A Yale study that includes research and researchers from around the United States has concluded what many a knuckle-dragging deplorable understood for several years. The vaccine was causing long-term, symptoms blamed on the virus.
In this study, we examined symptoms and circulating immune factors and cell typesassociated with chronic illness following COVID-19 vaccination. Post-acute conditions following COVID-19 vaccination have been reported for multiple vaccine platforms including mRNA and adenoviral vectored vaccines . We observed that the general health status of the PVS participants was far below the general US population average based on the GHVAS scores.
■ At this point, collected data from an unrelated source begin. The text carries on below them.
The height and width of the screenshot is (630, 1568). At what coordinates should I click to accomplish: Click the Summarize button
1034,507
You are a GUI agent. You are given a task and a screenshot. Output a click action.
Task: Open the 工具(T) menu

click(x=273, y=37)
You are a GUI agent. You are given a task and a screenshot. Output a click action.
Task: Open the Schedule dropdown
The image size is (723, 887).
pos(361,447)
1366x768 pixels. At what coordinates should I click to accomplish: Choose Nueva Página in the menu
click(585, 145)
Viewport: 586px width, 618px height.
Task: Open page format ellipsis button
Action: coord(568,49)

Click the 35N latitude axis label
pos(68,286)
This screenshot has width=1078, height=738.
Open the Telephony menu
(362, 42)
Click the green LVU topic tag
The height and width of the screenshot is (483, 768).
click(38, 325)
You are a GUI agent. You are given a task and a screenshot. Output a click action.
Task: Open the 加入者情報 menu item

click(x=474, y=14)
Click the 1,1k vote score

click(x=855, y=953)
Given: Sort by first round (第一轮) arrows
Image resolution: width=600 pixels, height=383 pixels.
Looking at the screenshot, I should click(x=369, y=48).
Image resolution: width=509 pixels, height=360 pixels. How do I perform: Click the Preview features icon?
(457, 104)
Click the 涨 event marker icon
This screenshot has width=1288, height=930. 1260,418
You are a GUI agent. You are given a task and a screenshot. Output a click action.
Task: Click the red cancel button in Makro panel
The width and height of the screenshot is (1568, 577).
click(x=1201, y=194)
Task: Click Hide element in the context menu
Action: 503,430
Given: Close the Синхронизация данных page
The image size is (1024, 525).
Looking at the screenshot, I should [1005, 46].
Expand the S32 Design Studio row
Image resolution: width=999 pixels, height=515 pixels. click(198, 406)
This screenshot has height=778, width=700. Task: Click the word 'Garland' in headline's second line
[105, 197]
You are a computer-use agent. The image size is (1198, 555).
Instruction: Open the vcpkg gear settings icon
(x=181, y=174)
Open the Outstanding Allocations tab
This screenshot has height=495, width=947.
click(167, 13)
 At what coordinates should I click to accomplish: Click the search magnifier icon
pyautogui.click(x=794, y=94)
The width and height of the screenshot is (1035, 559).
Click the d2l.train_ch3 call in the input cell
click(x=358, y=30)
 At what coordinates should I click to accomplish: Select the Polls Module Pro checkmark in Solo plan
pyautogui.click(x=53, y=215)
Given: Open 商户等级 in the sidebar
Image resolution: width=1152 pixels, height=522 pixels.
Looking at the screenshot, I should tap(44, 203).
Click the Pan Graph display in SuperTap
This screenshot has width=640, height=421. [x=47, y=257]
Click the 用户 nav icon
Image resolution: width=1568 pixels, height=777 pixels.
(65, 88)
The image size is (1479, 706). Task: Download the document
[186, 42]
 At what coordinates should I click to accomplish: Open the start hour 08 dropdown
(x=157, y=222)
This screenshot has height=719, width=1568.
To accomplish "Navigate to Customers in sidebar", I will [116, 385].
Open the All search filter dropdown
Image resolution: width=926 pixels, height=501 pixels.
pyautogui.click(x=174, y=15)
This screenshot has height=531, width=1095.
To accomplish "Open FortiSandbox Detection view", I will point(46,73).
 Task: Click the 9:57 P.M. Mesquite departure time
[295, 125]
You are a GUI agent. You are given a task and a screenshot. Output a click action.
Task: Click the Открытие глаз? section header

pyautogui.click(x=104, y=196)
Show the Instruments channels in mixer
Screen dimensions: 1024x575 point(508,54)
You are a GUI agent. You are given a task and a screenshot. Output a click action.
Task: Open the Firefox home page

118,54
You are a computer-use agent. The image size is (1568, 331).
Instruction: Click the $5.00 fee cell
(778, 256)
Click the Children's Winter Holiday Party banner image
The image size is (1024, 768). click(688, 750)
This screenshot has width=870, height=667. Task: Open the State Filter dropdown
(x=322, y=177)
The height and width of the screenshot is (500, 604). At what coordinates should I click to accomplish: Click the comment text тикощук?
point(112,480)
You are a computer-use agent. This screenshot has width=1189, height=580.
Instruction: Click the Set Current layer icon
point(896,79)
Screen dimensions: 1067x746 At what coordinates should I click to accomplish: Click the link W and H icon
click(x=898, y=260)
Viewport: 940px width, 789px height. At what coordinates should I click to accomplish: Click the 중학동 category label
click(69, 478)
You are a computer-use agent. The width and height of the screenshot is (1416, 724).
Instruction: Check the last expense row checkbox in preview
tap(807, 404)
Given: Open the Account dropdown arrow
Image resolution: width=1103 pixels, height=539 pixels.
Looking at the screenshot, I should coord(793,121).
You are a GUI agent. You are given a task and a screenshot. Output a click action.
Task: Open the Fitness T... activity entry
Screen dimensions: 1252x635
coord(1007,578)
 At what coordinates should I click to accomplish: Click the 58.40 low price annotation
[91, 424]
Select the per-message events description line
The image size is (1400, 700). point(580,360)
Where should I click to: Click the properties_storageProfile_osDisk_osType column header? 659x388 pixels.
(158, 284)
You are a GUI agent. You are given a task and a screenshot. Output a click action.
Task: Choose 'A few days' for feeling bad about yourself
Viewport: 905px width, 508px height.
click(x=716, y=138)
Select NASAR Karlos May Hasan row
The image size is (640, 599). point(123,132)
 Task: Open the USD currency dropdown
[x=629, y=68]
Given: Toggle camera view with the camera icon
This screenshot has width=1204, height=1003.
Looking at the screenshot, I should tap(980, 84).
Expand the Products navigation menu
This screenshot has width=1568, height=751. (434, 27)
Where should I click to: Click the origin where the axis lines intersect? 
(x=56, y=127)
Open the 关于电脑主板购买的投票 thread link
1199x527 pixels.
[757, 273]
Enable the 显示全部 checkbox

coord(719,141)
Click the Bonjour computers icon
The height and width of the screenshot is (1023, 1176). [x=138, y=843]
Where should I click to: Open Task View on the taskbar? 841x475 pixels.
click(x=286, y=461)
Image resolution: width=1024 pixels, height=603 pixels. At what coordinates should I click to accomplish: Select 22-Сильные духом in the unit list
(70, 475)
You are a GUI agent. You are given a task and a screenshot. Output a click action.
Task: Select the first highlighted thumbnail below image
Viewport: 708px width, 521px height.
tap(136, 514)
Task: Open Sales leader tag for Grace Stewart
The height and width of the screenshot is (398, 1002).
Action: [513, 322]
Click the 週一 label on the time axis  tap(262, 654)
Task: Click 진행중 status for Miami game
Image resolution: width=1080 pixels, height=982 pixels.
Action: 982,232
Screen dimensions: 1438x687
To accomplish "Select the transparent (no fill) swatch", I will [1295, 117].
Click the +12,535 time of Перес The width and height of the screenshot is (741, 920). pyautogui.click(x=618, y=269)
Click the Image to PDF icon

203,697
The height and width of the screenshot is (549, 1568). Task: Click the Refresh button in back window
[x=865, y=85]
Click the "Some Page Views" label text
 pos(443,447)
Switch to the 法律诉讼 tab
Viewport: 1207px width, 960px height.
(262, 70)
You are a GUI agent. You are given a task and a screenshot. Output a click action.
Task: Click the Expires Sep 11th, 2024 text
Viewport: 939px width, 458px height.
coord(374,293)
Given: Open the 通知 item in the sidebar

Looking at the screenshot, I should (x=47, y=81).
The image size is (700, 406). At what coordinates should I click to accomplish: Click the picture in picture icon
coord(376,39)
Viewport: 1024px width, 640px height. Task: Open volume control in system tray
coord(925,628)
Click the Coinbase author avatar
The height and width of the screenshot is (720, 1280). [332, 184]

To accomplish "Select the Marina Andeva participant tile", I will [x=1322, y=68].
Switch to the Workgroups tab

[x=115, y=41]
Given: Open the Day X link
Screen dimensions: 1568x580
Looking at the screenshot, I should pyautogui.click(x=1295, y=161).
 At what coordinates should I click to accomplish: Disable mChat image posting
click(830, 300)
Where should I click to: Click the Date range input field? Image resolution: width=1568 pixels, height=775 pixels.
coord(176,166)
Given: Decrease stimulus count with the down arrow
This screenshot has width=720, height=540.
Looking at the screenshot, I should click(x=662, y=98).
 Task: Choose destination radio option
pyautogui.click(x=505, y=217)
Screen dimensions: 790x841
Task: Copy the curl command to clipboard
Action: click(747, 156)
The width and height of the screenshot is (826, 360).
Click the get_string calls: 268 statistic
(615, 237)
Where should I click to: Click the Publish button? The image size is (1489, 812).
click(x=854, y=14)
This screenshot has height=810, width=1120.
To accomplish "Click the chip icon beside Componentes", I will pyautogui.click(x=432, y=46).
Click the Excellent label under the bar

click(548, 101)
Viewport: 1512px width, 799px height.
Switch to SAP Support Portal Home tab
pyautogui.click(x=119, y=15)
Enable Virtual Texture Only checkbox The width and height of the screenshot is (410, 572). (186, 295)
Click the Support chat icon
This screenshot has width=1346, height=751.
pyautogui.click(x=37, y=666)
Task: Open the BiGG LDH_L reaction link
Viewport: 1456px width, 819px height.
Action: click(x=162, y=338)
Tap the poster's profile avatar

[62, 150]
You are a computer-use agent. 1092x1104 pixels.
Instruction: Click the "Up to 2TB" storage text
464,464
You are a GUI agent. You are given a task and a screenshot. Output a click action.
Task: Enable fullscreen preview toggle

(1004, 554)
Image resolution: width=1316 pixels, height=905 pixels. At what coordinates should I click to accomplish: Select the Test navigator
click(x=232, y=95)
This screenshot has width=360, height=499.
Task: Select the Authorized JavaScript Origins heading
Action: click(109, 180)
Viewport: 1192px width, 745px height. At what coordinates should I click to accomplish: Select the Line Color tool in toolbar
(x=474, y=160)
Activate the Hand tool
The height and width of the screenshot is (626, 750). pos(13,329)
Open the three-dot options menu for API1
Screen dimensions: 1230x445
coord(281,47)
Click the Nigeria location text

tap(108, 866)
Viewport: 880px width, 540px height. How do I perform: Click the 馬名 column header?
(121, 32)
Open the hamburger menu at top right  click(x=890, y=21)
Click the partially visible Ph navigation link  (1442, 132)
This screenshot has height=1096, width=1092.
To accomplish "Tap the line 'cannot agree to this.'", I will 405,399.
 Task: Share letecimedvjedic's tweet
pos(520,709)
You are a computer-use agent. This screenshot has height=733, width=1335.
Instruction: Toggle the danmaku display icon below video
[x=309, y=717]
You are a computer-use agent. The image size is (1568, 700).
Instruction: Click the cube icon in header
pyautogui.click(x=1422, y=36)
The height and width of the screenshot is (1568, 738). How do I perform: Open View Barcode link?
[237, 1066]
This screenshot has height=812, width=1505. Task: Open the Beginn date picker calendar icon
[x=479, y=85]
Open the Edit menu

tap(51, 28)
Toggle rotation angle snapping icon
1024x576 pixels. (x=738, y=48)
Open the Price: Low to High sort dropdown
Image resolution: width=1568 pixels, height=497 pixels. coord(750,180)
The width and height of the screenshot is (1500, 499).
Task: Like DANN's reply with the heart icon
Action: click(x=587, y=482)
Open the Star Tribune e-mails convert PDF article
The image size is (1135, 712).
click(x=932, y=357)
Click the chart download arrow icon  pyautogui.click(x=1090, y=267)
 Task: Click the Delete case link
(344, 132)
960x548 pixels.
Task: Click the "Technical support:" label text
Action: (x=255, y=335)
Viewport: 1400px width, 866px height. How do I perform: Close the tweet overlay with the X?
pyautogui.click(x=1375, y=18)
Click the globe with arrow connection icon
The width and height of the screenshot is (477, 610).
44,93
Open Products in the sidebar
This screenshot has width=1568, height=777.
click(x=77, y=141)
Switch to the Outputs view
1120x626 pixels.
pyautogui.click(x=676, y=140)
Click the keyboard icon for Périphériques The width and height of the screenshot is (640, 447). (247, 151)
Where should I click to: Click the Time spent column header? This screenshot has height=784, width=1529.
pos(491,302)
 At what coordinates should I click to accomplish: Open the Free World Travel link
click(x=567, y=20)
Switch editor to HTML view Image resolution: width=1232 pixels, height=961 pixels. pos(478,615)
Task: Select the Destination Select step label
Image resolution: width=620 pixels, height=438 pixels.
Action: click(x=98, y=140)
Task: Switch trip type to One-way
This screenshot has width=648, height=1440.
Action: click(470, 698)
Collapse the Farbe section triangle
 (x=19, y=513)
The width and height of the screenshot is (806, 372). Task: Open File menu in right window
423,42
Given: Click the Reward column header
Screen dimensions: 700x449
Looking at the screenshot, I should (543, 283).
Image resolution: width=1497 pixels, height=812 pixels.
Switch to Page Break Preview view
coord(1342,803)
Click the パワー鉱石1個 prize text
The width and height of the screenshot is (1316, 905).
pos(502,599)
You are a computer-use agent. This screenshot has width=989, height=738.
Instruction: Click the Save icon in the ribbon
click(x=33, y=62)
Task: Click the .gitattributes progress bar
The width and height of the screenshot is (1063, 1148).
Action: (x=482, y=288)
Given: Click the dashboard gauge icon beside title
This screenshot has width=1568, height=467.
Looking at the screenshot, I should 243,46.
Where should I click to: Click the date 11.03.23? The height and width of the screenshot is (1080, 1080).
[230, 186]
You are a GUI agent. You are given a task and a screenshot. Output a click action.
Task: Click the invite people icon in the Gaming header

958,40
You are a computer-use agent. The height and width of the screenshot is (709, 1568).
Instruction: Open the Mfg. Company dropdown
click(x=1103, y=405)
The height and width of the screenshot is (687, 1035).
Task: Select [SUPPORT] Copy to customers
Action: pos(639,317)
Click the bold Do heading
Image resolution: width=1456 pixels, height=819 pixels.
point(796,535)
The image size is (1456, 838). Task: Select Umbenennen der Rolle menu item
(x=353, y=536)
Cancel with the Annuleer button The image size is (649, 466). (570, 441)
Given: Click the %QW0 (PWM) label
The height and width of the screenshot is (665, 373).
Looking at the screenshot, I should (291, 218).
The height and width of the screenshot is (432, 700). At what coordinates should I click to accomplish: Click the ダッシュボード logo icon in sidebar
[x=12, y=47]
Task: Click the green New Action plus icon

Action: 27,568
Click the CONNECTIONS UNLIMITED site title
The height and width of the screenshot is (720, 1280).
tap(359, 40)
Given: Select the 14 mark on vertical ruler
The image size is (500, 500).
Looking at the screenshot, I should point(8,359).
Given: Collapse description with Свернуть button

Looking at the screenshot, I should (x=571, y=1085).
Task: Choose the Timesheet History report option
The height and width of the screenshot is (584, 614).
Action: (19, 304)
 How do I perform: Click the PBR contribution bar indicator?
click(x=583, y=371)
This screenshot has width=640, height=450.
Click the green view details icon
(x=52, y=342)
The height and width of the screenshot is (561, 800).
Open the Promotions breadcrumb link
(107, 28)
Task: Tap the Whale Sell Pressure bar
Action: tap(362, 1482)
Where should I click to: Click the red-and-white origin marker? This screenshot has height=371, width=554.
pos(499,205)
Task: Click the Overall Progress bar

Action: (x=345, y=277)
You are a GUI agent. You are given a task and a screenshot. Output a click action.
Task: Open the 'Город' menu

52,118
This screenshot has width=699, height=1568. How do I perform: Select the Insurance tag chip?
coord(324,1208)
The patient-reported outcome scores from the PROMIS29 domains were also indicative of lower quality of life. A large fraction of individuals reported the onset of symptoms to be as early as within one day of COVID19 vaccination. Compared with controls, participants with PVS had reduced CD4+ T cell subsets in circulation (both Th1 and Th2) and an increased percentage of TNFα + CD8 T cells. Among cell populations of myeloid origin, cDC2 cells were reduced, and non classical monocytes were elevated among PVS participants. Lower S-specific IgG levels were observed in PVS mainly due to the limited vaccine doses received. Additionally, serological evidence for recent EBV reactivation was also observed. Using machine learning approaches, we further identified a set of 21 core predictive features of PVS status within the LISTEN PVS cohort with potential for further validation and biomarker identification. Most notably, we found elevated levels of spike (S1 and full length S) in circulation up to 709 days after vaccination among a subset with PVS, even in those with no evidence of detectable SARS-CoV-2 infection.
If you skim or read the research paper, you’ll be struck first by the need to suggest that the COVID-19 vaccine saved millions of lives. It’s a rhetorical mandate for anything that might contradict the COVID-era approved narratives, especially if the results produce less-than-flattering conclusions. The Public Health Industrial Complex is reluctant to admit to errors of magnitude, a problem impossible to avoid when the subject matter is the SARS-CoV-2 virus and the institutional response to it. Cats long since out of their bags, waiting for someone in the “respected” scientific community to check them out and then cautiously write a research paper with as many co-authors as possible.
This reminds me that UNH and Dartmouth received a 2.5 million dollar grant in 2023 to study …long COVID. A search for results from any DMC/UNH research produces none, but there are plenty of links to DHMC treatment for long-term COVID-19, post-acute COVID-19 syndrome, appointments, referrals, and news about how to get treated. DMC even has a page about what it is (a question they do not want to answer directly, which does not bode well for their grant/research results).
One link I found references how US Sen. Hassan is concerned about ensuring treatment for Long COVID (in the same vein as Dems concern for mental health or drug abuse issues that are a direct result of left-wing policy). Some people did something, and now there’s this problem, and wow, we need to do something about that. The classic government breaks it so it can grow to a fix-it scheme I talk about so often.
Therefore, the Yale study is a breath of fresh air that slipped through the improperly worn, wholly ineffective cloth mask. It is an opening in the defensive line (while I’m mixing metaphors) and an opportunity for the Hospitals, Pharmaceutical companies, and Health Insurance triad to milk the patients they created with their cure for premiums and treatments they’d have never needed had they not lied to them in the first place.